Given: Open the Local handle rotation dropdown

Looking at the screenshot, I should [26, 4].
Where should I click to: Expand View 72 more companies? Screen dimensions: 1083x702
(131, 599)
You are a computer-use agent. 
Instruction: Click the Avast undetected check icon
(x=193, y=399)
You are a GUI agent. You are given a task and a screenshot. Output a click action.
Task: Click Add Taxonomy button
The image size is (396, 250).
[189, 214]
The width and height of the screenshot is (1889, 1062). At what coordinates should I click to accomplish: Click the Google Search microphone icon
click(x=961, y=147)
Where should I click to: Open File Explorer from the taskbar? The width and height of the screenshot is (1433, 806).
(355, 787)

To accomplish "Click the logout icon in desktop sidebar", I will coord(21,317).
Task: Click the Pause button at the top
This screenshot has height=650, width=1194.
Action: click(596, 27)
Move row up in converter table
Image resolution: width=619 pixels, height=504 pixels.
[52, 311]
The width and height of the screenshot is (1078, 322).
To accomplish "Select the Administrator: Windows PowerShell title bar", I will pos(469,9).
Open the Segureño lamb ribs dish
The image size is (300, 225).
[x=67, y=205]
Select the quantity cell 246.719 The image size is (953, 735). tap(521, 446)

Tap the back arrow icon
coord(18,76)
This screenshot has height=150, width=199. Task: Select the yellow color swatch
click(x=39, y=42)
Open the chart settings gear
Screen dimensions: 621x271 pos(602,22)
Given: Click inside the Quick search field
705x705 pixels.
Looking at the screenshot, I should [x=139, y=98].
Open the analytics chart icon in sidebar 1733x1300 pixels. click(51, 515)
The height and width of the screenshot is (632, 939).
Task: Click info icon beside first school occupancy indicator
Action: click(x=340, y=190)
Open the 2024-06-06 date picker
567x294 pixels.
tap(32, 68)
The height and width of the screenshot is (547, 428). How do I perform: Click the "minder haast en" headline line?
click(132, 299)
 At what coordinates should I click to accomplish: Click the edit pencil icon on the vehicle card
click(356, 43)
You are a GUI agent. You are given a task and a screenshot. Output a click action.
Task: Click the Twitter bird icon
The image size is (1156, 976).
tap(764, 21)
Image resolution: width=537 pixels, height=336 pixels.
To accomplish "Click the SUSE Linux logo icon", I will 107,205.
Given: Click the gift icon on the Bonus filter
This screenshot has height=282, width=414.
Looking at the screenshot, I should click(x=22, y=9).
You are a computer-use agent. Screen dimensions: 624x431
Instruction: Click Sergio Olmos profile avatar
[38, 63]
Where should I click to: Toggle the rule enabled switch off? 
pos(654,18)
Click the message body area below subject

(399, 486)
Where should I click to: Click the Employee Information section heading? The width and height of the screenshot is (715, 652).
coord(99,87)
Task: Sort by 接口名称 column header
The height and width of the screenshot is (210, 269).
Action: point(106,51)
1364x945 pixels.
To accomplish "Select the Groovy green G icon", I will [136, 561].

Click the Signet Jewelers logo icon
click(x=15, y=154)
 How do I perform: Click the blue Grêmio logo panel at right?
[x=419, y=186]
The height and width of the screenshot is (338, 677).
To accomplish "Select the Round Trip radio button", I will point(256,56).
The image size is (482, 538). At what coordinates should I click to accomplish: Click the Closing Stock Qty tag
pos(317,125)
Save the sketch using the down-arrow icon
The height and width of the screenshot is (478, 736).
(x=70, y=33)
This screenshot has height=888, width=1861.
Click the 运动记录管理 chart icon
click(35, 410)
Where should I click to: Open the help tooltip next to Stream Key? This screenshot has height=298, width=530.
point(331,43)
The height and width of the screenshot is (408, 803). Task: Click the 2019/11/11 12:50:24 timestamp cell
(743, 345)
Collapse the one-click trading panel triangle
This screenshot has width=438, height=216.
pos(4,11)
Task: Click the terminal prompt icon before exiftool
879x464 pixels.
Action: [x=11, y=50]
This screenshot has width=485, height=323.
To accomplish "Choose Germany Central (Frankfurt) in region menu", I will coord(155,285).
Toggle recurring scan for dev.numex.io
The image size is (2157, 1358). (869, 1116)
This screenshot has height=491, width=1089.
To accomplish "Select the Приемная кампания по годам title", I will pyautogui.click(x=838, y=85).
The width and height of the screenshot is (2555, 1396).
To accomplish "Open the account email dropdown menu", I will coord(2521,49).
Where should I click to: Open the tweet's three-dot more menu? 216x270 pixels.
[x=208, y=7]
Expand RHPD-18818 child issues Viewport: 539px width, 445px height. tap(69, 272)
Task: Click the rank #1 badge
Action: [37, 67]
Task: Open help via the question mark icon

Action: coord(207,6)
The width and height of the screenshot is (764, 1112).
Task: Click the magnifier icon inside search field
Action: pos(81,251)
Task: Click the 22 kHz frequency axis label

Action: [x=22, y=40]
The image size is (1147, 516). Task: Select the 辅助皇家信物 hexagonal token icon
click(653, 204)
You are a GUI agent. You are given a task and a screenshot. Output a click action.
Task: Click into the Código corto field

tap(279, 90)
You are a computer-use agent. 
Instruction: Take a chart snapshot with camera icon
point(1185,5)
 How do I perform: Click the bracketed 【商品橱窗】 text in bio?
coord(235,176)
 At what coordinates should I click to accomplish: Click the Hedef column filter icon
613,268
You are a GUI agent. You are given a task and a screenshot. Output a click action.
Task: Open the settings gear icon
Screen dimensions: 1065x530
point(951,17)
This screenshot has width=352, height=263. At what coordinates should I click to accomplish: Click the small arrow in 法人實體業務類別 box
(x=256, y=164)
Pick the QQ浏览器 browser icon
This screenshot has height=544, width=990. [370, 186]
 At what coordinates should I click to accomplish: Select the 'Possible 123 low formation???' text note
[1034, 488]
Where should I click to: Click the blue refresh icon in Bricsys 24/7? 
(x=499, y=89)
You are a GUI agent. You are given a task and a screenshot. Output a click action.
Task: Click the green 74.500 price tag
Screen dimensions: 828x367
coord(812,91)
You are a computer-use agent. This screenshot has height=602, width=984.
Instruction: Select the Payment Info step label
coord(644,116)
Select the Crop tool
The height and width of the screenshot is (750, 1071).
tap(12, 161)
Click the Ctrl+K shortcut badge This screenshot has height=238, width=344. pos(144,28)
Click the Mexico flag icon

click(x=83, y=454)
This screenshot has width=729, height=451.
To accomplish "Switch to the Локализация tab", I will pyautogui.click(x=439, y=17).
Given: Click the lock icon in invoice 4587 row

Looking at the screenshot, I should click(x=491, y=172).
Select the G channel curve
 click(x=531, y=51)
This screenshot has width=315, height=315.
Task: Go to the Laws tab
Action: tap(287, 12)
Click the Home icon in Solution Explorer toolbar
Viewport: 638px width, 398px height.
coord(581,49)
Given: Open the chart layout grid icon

=== What this task involves ===
Substitute "mutton" for "lamb" everywhere in the listing above, and give the full listing with nothing else changed.

=== The solution ===
Given: Open the Local handle rotation dropdown

Looking at the screenshot, I should [26, 4].
Where should I click to: Expand View 72 more companies? Screen dimensions: 1083x702
(131, 599)
You are a computer-use agent. 
Instruction: Click the Avast undetected check icon
(x=193, y=399)
You are a GUI agent. You are given a task and a screenshot. Output a click action.
Task: Click Add Taxonomy button
The image size is (396, 250).
[189, 214]
The width and height of the screenshot is (1889, 1062). At what coordinates should I click to accomplish: Click the Google Search microphone icon
click(x=961, y=147)
Where should I click to: Open File Explorer from the taskbar? The width and height of the screenshot is (1433, 806).
(355, 787)

To accomplish "Click the logout icon in desktop sidebar", I will coord(21,317).
Task: Click the Pause button at the top
This screenshot has height=650, width=1194.
Action: click(596, 27)
Move row up in converter table
Image resolution: width=619 pixels, height=504 pixels.
[52, 311]
The width and height of the screenshot is (1078, 322).
To accomplish "Select the Administrator: Windows PowerShell title bar", I will pos(469,9).
Open the Segureño mutton ribs dish
The image size is (300, 225).
[x=67, y=205]
Select the quantity cell 246.719 The image size is (953, 735). tap(521, 446)

Tap the back arrow icon
coord(18,76)
This screenshot has height=150, width=199. Task: Select the yellow color swatch
click(x=39, y=42)
Open the chart settings gear
Screen dimensions: 621x271 pos(602,22)
Given: Click inside the Quick search field
705x705 pixels.
Looking at the screenshot, I should [x=139, y=98].
Open the analytics chart icon in sidebar 1733x1300 pixels. click(51, 515)
The height and width of the screenshot is (632, 939).
Task: Click info icon beside first school occupancy indicator
Action: click(x=340, y=190)
Open the 2024-06-06 date picker
567x294 pixels.
tap(32, 68)
The height and width of the screenshot is (547, 428). How do I perform: Click the "minder haast en" headline line?
click(132, 299)
 At what coordinates should I click to accomplish: Click the edit pencil icon on the vehicle card
click(356, 43)
You are a GUI agent. You are given a task and a screenshot. Output a click action.
Task: Click the Twitter bird icon
The image size is (1156, 976).
tap(764, 21)
Image resolution: width=537 pixels, height=336 pixels.
To accomplish "Click the SUSE Linux logo icon", I will 107,205.
Given: Click the gift icon on the Bonus filter
This screenshot has height=282, width=414.
Looking at the screenshot, I should click(x=22, y=9).
You are a computer-use agent. Screen dimensions: 624x431
Instruction: Click Sergio Olmos profile avatar
[38, 63]
Where should I click to: Toggle the rule enabled switch off? 
pos(654,18)
Click the message body area below subject

(399, 486)
Where should I click to: Click the Employee Information section heading? The width and height of the screenshot is (715, 652).
coord(99,87)
Task: Sort by 接口名称 column header
The height and width of the screenshot is (210, 269).
Action: point(106,51)
1364x945 pixels.
To accomplish "Select the Groovy green G icon", I will [136, 561].

Click the Signet Jewelers logo icon
click(x=15, y=154)
 How do I perform: Click the blue Grêmio logo panel at right?
[x=419, y=186]
The height and width of the screenshot is (338, 677).
To accomplish "Select the Round Trip radio button", I will point(256,56).
The image size is (482, 538). At what coordinates should I click to accomplish: Click the Closing Stock Qty tag
pos(317,125)
Save the sketch using the down-arrow icon
The height and width of the screenshot is (478, 736).
(x=70, y=33)
This screenshot has height=888, width=1861.
Click the 运动记录管理 chart icon
click(35, 410)
Where should I click to: Open the help tooltip next to Stream Key? This screenshot has height=298, width=530.
point(331,43)
The height and width of the screenshot is (408, 803). Task: Click the 2019/11/11 12:50:24 timestamp cell
(743, 345)
Collapse the one-click trading panel triangle
This screenshot has width=438, height=216.
pos(4,11)
Task: Click the terminal prompt icon before exiftool
879x464 pixels.
Action: [x=11, y=50]
This screenshot has width=485, height=323.
To accomplish "Choose Germany Central (Frankfurt) in region menu", I will coord(155,285).
Toggle recurring scan for dev.numex.io
The image size is (2157, 1358). (869, 1116)
This screenshot has height=491, width=1089.
To accomplish "Select the Приемная кампания по годам title", I will pyautogui.click(x=838, y=85).
The width and height of the screenshot is (2555, 1396).
To accomplish "Open the account email dropdown menu", I will coord(2521,49).
Where should I click to: Open the tweet's three-dot more menu? 216x270 pixels.
[x=208, y=7]
Expand RHPD-18818 child issues Viewport: 539px width, 445px height. tap(69, 272)
Task: Click the rank #1 badge
Action: [37, 67]
Task: Open help via the question mark icon

Action: coord(207,6)
The width and height of the screenshot is (764, 1112).
Task: Click the magnifier icon inside search field
Action: pos(81,251)
Task: Click the 22 kHz frequency axis label

Action: [x=22, y=40]
The image size is (1147, 516). Task: Select the 辅助皇家信物 hexagonal token icon
click(653, 204)
You are a GUI agent. You are given a task and a screenshot. Output a click action.
Task: Click into the Código corto field

tap(279, 90)
You are a computer-use agent. 
Instruction: Take a chart snapshot with camera icon
point(1185,5)
 How do I perform: Click the bracketed 【商品橱窗】 text in bio?
coord(235,176)
 At what coordinates should I click to accomplish: Click the Hedef column filter icon
613,268
You are a GUI agent. You are given a task and a screenshot. Output a click action.
Task: Open the settings gear icon
Screen dimensions: 1065x530
point(951,17)
This screenshot has width=352, height=263. At what coordinates should I click to accomplish: Click the small arrow in 法人實體業務類別 box
(x=256, y=164)
Pick the QQ浏览器 browser icon
This screenshot has height=544, width=990. [370, 186]
 At what coordinates should I click to accomplish: Select the 'Possible 123 low formation???' text note
[1034, 488]
Where should I click to: Click the blue refresh icon in Bricsys 24/7? 
(x=499, y=89)
You are a GUI agent. You are given a task and a screenshot. Output a click action.
Task: Click the green 74.500 price tag
Screen dimensions: 828x367
coord(812,91)
You are a computer-use agent. This screenshot has height=602, width=984.
Instruction: Select the Payment Info step label
coord(644,116)
Select the Crop tool
The height and width of the screenshot is (750, 1071).
tap(12, 161)
Click the Ctrl+K shortcut badge This screenshot has height=238, width=344. pos(144,28)
Click the Mexico flag icon

click(x=83, y=454)
This screenshot has width=729, height=451.
To accomplish "Switch to the Локализация tab", I will pyautogui.click(x=439, y=17).
Given: Click the lock icon in invoice 4587 row

Looking at the screenshot, I should click(x=491, y=172).
Select the G channel curve
 click(x=531, y=51)
This screenshot has width=315, height=315.
Task: Go to the Laws tab
Action: tap(287, 12)
Click the Home icon in Solution Explorer toolbar
Viewport: 638px width, 398px height.
coord(581,49)
Given: Open the chart layout grid icon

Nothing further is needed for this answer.